OPEA applications GCP GKE deployment guide¶
This guide shows how to deploy OPEA applications on Google Cloud Platform (GCP) Google Kubernetes Engine (GKE) using Terraform.
Prerequisites¶
Setup¶
The setup uses Terraform to create GKE cluster with the following properties:
1-node GKE cluster with 100 GB disk and
n4-standard-8
preemptible SPOT instance (8 vCPU and 32 GB memory)Cluster autoscaling up to 5 nodes
Pre GKE Cluster setup
After you’ve installed the gcloud SDK, initialize it by running the following command.
gcloud init
This will authorize the SDK to access GCP using your user account credentials and add the SDK to your PATH. This steps requires you to login and select the project you want to work in. Finally, add your account to the Application Default Credentials (ADC). This will allow Terraform to access these credentials to provision resources on GCloud.
gcloud auth application-default login
In here, you will find four files used to provision a VPC, subnets and a GKE cluster.
vpc.tf provisions a VPC and subnet. A new VPC is created for this tutorial so it doesn’t impact your existing cloud environment and resources. This file outputs region.
main.tf provisions a GKE cluster and a separately managed node pool (recommended). Separately managed node pools allows you to customize your Kubernetes cluster profile — this is useful if some Pods require more resources than others. You can learn more here. The number of nodes in the node pool is defined also defined here.
opea-chatqna.tfvars is a template for the project_id, cluster_name and region variables.
versions.tf sets the Terraform version to at least 0.14.
Update your opea-chatqna.tfvars file¶
Replace the values in your opea-chatqna.tfvars file with your project_id, cluster_name and region. Terraform will use these values to target your project when provisioning your resources. Your opea-chatqna.tfvars file should look like the following.
# opea-chatqna.tfvars
project_id = "REPLACE_ME"
region = "us-central1"
You can find the project your gcloud is configured to with this command.
gcloud config get-value project
The region has been defaulted to us-central1; you can find a full list of gcloud regions - https://cloud.google.com/compute/docs/regions-zones
Initialize the Terraform environment.
terraform init
GKE cluster¶
By default, 1-node cluster is created which is suitable for running the OPEA application. See main.tf
upto max_node_count = 5, if you want to tune the cluster properties, e.g., number of nodes, instance types or disk size.
Persistent Volume Claim¶
OPEA needs a volume where to store the model. For that we need to create Kubernetes Persistent Volume Claim (PVC). OPEA requires ReadWriteOnce
option since multiple pods needs access to the storage and they can be on different nodes. On GKE, We are installing Storage Class that support n4-standard-8 which is hyper-balanced . Thus, each OPEA application below uses the file eks-fs-pvc.yaml
to create Storage Class and PVC in its namespace.
OPEA Applications¶
ChatQnA¶
Use the commands below to create GKE cluster.

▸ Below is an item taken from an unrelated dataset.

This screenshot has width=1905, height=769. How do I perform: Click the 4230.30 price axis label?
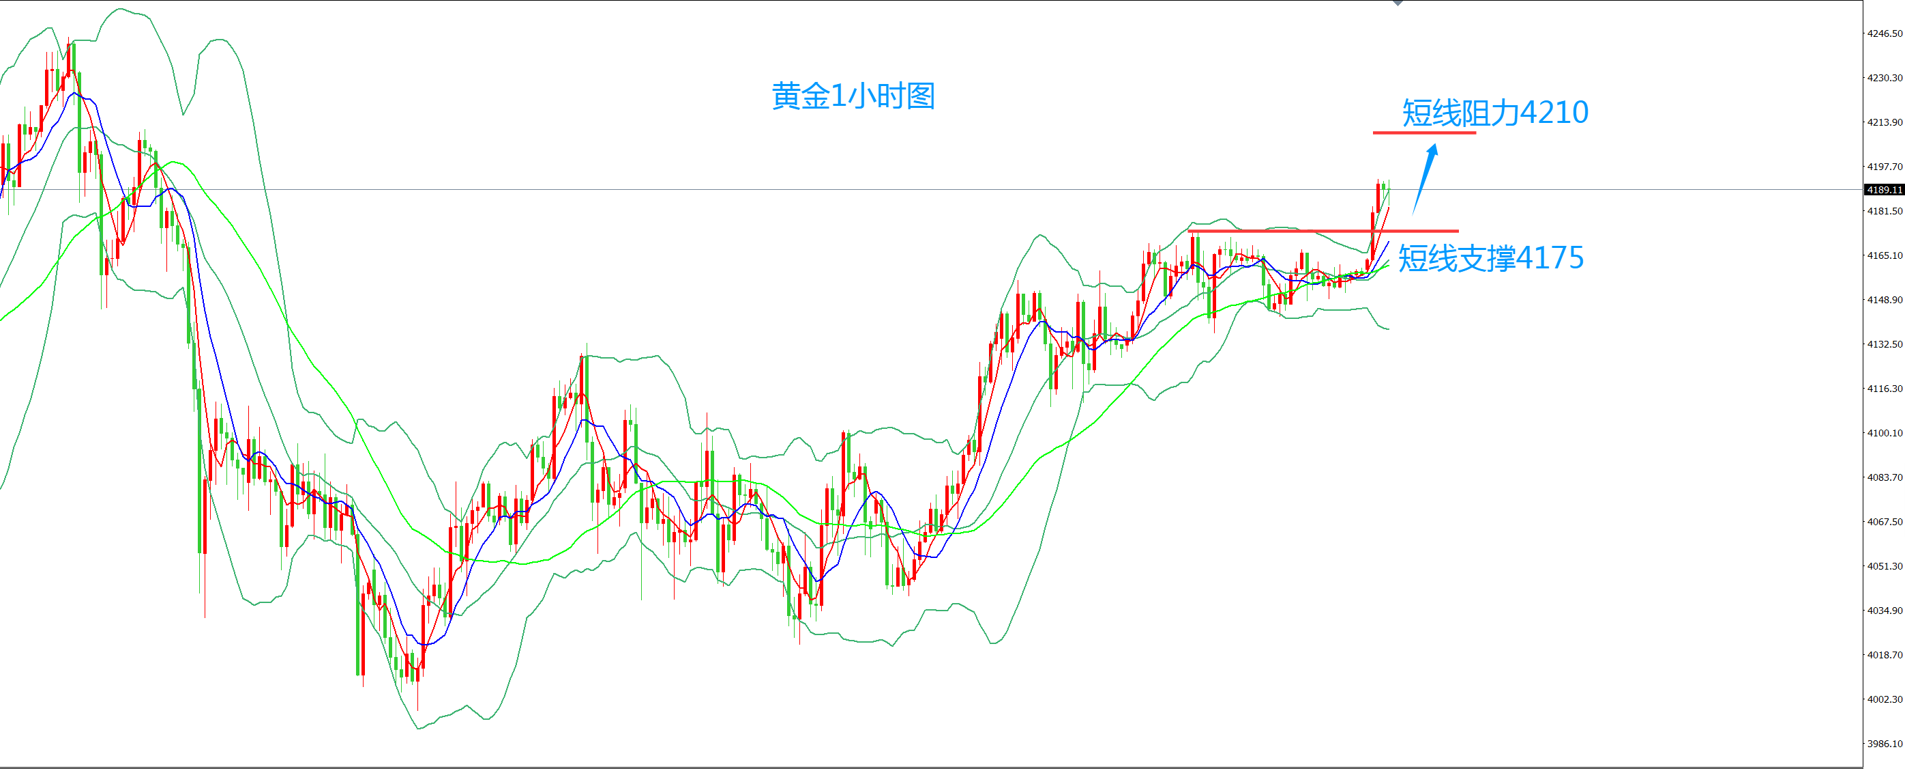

terraform plan --var-file opea-chatqna.tfvars -out opea-chatqna.plan
terraform apply "opea-chatqna.plan"
Once the cluster is ready, update kubectl config
gcloud container clusters get-credentials "cluster_name"-gke --region us-central1 --project "project_id"
Now you should have access to the cluster via the kubectl
command.
Deploy ChatQnA Application with Helm
helm install -n chatqna --create-namespace chatqna oci://ghcr.io/opea-project/charts/chatqna --set service.type=LoadBalancer --set global.modelUsePVC=model-volume --set global.HUGGINGFACEHUB_API_TOKEN=${HFTOKEN}
Create the Storage Class and PVC as mentioned above
kubectl apply -f gke-fs-pvc.yaml -n chatqna
After a while, the OPEA application should be running. You can check the status via kubectl
.
kubectl get pod -n chatqna
You can now start using the OPEA application.
OPEA_SERVICE=$(kubectl get svc -n chatqna chatqna -ojsonpath='{.status.loadBalancer.ingress[0].hostname}')
curl http://${OPEA_SERVICE}:8888/v1/chatqna \
-H "Content-Type: application/json" \
-d '{"messages": "What is the revenue of Nike in 2023?"}'
Cleanup
Delete the cluster via the following command.
helm uninstall -n chatqna chatqna
terraform destroy -var-file opea-chatqna.tfvars